[START Given passage]
The study shows that migration may also displace collective and egalitarian wage policies in favour of individual and marketized ones that put workers in competition with one another. Thus, the question is not so much whether migration leads to wage increases in sending countries, but whether unions’ wage demands in response to outward migration consolidate collective solidarity and coordination in wage policy-making or support its individualization and commodification.
Hence, migration is indeed far from being a mere factor in a virtuous
cycle of labour supply and demand. Migration is rather part and parcel of
global capitalism, with east-west migration more specifically being
constitutive of the EU enlargement project. This is also the case in
healthcare, where the integration of CEE healthcare sectors into global
capitalism has been conducted through a series of neoliberal reforms that have
accompanied the region’s integration into the EU. As part of a larger
privatizing drive, the aim has been to increase the involvement of private
actors and interests in the provision and funding of healthcare services by
attempting to disengage states from healthcare provision and funding,
introducing business-like models in the form of ‘new public management’ (NPM),
or directly encouraging the rise of private healthcare units and funding. These
measures have led to an increase in inequalities of access to services and in
the segmentation of the labour market in the sector, triggering in turn an
increase in healthcare worker out-migration. Migration and neoliberal
healthcare reforms are thus commonly imbricated in global capitalism, and
therefore play together, rather than separately, on union strategies.
[END Given passage]
[START Data entries]
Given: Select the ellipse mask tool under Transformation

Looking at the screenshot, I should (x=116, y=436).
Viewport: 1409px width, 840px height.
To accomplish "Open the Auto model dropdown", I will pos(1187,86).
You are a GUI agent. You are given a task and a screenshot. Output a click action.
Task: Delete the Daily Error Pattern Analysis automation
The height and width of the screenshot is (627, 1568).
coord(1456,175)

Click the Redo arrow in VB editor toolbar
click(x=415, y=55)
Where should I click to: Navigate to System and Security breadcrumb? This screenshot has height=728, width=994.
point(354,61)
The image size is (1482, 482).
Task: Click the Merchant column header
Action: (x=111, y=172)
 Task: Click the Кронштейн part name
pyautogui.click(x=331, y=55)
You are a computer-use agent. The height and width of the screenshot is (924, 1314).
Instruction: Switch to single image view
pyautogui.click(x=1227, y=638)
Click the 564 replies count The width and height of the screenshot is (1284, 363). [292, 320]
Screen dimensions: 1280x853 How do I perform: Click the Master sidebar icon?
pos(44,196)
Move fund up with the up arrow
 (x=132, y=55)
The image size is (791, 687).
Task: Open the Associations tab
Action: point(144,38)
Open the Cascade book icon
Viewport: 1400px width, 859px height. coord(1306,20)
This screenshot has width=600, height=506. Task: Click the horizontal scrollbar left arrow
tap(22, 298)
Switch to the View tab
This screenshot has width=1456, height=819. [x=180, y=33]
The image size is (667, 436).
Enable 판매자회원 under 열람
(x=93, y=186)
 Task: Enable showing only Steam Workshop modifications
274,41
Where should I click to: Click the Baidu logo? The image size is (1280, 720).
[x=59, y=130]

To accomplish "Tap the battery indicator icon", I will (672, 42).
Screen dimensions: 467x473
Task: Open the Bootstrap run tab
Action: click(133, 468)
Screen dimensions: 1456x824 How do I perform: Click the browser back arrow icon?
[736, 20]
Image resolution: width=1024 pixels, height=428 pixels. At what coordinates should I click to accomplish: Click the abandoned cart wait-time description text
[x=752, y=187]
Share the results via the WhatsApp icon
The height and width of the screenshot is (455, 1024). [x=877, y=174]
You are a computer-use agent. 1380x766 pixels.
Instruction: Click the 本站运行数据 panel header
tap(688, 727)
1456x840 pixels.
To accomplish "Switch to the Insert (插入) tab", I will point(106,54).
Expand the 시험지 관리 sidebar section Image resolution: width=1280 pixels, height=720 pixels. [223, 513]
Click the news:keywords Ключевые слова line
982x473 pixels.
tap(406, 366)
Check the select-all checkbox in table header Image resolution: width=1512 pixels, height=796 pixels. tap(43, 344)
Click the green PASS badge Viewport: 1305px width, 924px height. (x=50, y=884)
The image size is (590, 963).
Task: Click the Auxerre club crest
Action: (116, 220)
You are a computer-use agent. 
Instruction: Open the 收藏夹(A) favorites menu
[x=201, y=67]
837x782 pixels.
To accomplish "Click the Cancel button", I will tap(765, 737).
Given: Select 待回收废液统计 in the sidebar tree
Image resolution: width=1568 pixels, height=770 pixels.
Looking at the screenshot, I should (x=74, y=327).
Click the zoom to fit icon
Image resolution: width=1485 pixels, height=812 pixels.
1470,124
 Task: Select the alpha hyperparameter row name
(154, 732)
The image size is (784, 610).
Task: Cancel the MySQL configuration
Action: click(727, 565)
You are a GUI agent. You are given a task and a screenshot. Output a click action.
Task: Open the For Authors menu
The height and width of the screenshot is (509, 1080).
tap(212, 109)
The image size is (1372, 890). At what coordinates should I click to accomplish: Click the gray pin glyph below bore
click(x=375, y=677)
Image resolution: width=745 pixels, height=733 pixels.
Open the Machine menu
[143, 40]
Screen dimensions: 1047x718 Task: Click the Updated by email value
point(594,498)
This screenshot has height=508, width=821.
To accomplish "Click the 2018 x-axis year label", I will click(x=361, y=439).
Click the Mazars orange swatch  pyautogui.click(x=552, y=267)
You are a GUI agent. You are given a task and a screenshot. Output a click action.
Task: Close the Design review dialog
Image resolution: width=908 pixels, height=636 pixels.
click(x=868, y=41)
[END Data entries]
The request - In the passage on migration and unions, what is the name of the business-like model introduced into healthcare? Please rely only on the passage on migration and unions, not on the data.

Exercise response - New public management (NPM).